Bölüm 67 - Ruh Sarayı

221 28 1
                                    

Damon şok oldu. Satou'nun ciddiyetle bu şekilde biat etmesini beklemiyordu.

Evet. Daha önce ustası olarak onu kabul etmişti. Fakat o zamanlar pekte aman aman bir bağları yoktu. Fakat bu tekniği geliştirmesi Satou için oldukça anlamlıydı.

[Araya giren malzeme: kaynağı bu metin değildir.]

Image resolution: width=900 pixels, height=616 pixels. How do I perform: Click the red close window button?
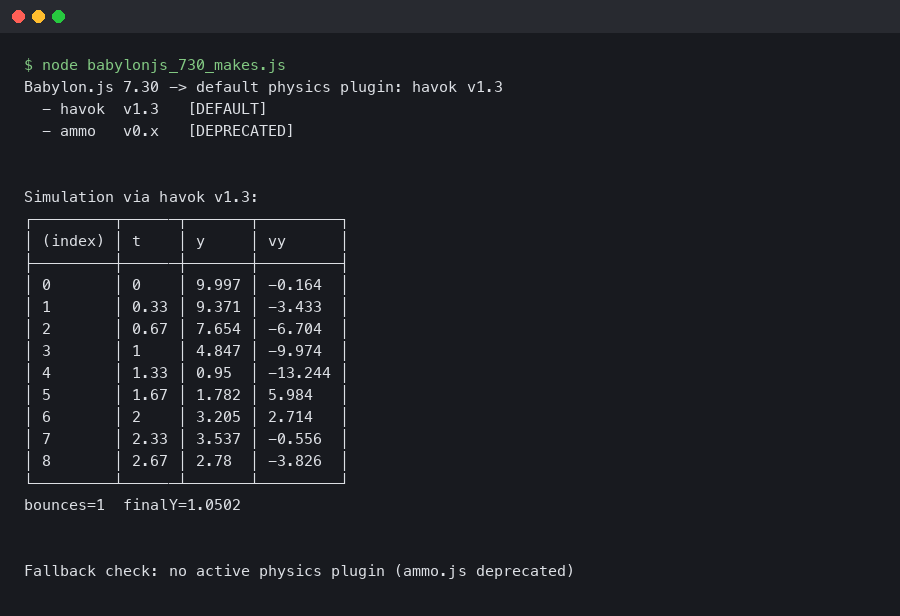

Damon ne diyeceğini bilemedi. Daha önce ustalık yapmamıştı. Bu nedenle ne demesi gerektiği konusunda sadece ast-efendi ilişkisi olarak bilgi sahibiydi.

Damon biraz düşündü ve ardından konuştu.

"Hmm. Sonunda tüm kalbinle kabul ettiğini hissedebiliyorum. Güzel güzel. Madem öyle. O zaman bu içtenliğini kabul ediyorum. Hazır ortamda müsait iken bunu ciddi bir şekilde usulüne uygun yapalım."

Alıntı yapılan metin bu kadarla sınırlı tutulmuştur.